→ **Task**: Convert the entire listing below into a numbered list with one line per item, and leave out any blank lines.

→ **Supplied records**:

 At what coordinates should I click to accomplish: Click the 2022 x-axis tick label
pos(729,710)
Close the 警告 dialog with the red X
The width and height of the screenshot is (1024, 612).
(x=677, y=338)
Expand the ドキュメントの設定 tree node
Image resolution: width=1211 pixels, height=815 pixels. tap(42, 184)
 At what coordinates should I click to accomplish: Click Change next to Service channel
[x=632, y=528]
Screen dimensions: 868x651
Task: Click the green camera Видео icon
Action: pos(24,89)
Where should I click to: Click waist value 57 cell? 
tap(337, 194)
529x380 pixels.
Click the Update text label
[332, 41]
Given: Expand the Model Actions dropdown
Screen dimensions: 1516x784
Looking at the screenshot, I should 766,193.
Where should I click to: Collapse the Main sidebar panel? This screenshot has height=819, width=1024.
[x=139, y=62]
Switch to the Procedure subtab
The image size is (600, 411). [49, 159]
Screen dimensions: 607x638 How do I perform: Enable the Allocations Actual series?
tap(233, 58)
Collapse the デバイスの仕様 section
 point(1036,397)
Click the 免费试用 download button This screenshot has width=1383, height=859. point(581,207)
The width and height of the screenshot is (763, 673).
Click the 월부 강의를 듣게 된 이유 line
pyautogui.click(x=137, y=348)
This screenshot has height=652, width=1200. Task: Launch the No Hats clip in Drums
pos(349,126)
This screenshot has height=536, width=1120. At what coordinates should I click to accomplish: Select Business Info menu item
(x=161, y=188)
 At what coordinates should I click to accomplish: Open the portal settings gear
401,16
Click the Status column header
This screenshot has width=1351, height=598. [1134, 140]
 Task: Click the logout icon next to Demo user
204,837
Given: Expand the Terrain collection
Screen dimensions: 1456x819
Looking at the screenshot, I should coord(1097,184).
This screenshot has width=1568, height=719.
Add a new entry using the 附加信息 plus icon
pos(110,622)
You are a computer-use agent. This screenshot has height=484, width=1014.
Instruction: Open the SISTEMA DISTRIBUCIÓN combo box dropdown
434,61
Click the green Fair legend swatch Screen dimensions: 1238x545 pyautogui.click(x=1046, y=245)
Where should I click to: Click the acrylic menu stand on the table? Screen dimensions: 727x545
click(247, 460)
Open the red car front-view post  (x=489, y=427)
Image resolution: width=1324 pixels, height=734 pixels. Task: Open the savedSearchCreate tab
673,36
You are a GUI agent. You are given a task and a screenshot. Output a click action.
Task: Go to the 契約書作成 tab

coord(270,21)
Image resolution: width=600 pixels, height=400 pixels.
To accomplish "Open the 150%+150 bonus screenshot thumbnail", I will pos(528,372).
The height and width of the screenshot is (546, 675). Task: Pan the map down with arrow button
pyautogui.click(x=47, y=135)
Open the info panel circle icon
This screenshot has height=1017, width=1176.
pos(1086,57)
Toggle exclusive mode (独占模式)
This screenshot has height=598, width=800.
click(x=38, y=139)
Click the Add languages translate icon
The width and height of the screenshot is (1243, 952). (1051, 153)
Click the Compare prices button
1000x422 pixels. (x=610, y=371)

→ **Output of the task**:
1.  At what coordinates should I click to accomplish: Click the 2022 x-axis tick label
2. pos(729,710)
3. Close the 警告 dialog with the red X
4. The width and height of the screenshot is (1024, 612).
5. (x=677, y=338)
6. Expand the ドキュメントの設定 tree node
7. Image resolution: width=1211 pixels, height=815 pixels. tap(42, 184)
8.  At what coordinates should I click to accomplish: Click Change next to Service channel
9. [x=632, y=528]
10. Screen dimensions: 868x651
11. Task: Click the green camera Видео icon
12. Action: pos(24,89)
13. Where should I click to: Click waist value 57 cell? 
14. tap(337, 194)
15. 529x380 pixels.
16. Click the Update text label
17. [332, 41]
18. Given: Expand the Model Actions dropdown
19. Screen dimensions: 1516x784
20. Looking at the screenshot, I should 766,193.
21. Where should I click to: Collapse the Main sidebar panel? This screenshot has height=819, width=1024.
22. [x=139, y=62]
23. Switch to the Procedure subtab
24. The image size is (600, 411). [49, 159]
25. Screen dimensions: 607x638 How do I perform: Enable the Allocations Actual series?
26. tap(233, 58)
27. Collapse the デバイスの仕様 section
28.  point(1036,397)
29. Click the 免费试用 download button This screenshot has width=1383, height=859. point(581,207)
30. The width and height of the screenshot is (763, 673).
31. Click the 월부 강의를 듣게 된 이유 line
32. pyautogui.click(x=137, y=348)
33. This screenshot has height=652, width=1200. Task: Launch the No Hats clip in Drums
34. pos(349,126)
35. This screenshot has height=536, width=1120. At what coordinates should I click to accomplish: Select Business Info menu item
36. (x=161, y=188)
37.  At what coordinates should I click to accomplish: Open the portal settings gear
38. 401,16
39. Click the Status column header
40. This screenshot has width=1351, height=598. [1134, 140]
41.  Task: Click the logout icon next to Demo user
42. 204,837
43. Given: Expand the Terrain collection
44. Screen dimensions: 1456x819
45. Looking at the screenshot, I should coord(1097,184).
46. This screenshot has width=1568, height=719.
47. Add a new entry using the 附加信息 plus icon
48. pos(110,622)
49. You are a computer-use agent. This screenshot has height=484, width=1014.
50. Instruction: Open the SISTEMA DISTRIBUCIÓN combo box dropdown
51. 434,61
52. Click the green Fair legend swatch Screen dimensions: 1238x545 pyautogui.click(x=1046, y=245)
53. Where should I click to: Click the acrylic menu stand on the table? Screen dimensions: 727x545
54. click(247, 460)
55. Open the red car front-view post  (x=489, y=427)
56. Image resolution: width=1324 pixels, height=734 pixels. Task: Open the savedSearchCreate tab
57. 673,36
58. You are a GUI agent. You are given a task and a screenshot. Output a click action.
59. Task: Go to the 契約書作成 tab
60. coord(270,21)
61. Image resolution: width=600 pixels, height=400 pixels.
62. To accomplish "Open the 150%+150 bonus screenshot thumbnail", I will pos(528,372).
63. The height and width of the screenshot is (546, 675). Task: Pan the map down with arrow button
64. pyautogui.click(x=47, y=135)
65. Open the info panel circle icon
66. This screenshot has height=1017, width=1176.
67. pos(1086,57)
68. Toggle exclusive mode (独占模式)
69. This screenshot has height=598, width=800.
70. click(x=38, y=139)
71. Click the Add languages translate icon
72. The width and height of the screenshot is (1243, 952). (1051, 153)
73. Click the Compare prices button
74. 1000x422 pixels. (x=610, y=371)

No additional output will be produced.